- _WHAT TO WORK ON_
What is needed is each line of the data below that holds the string "width".

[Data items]
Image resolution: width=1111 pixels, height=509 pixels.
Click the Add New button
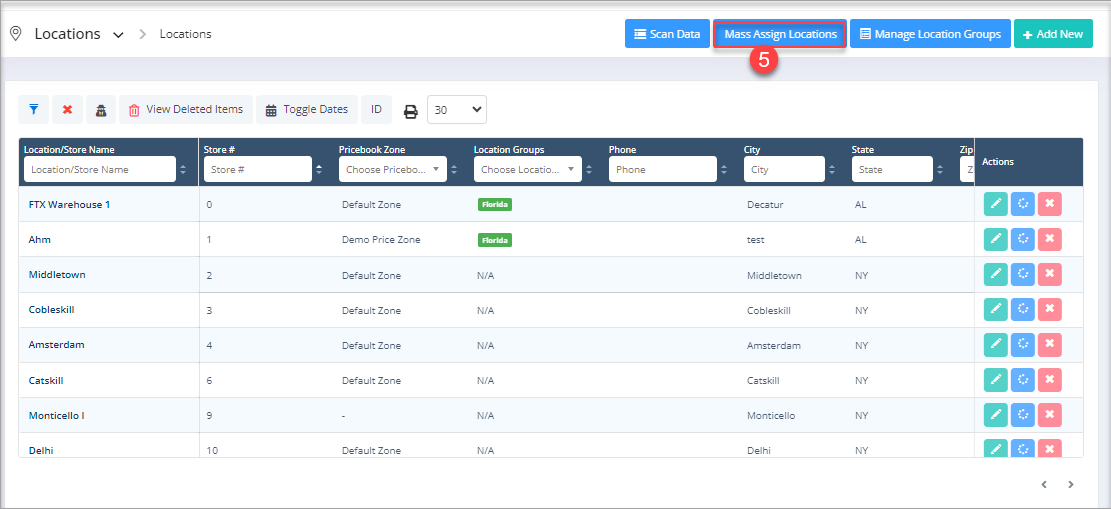click(1053, 34)
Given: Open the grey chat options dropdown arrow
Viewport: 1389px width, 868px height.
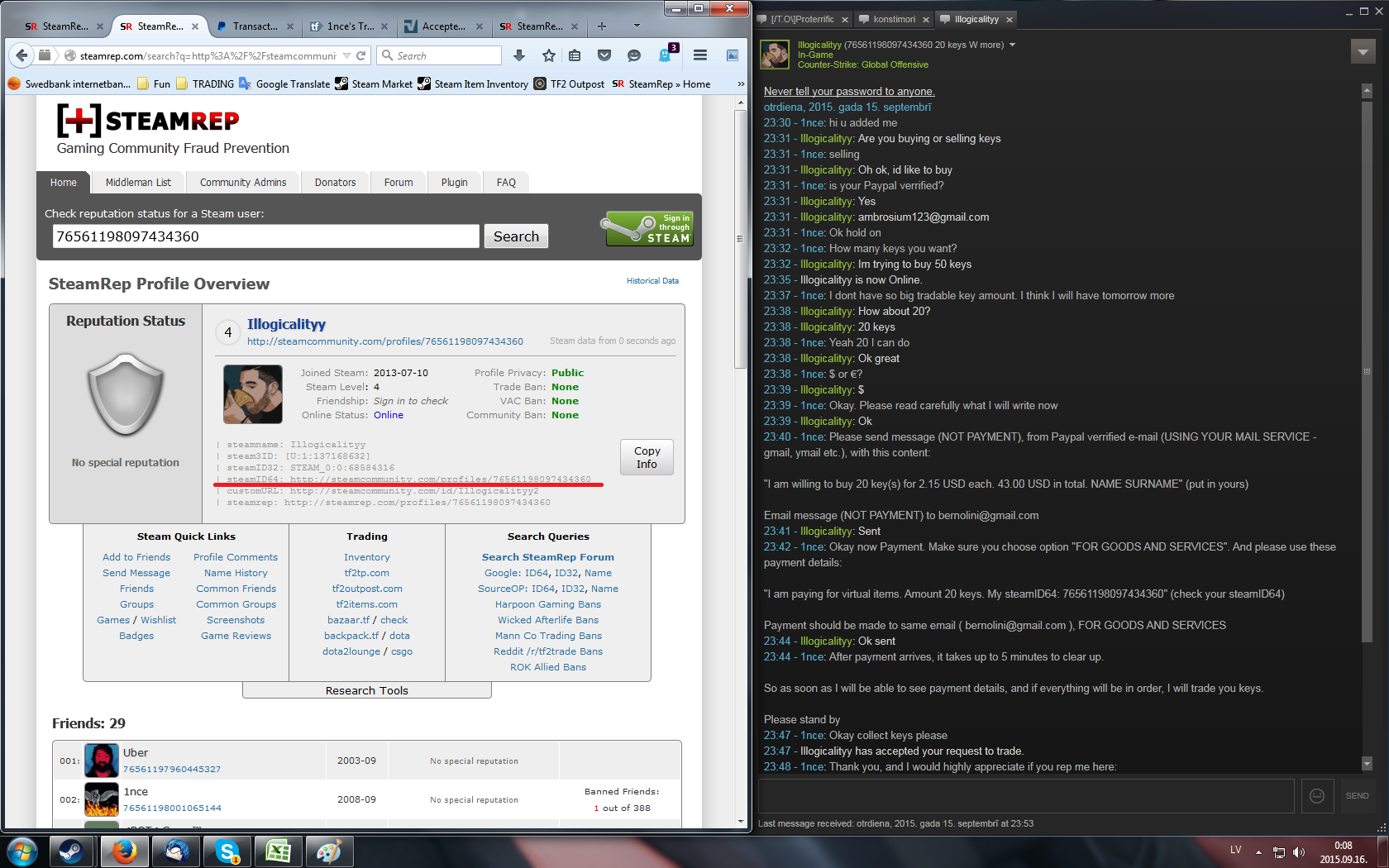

- _RESPONSE_
Image resolution: width=1111 pixels, height=509 pixels.
Viewport: 1389px width, 868px height.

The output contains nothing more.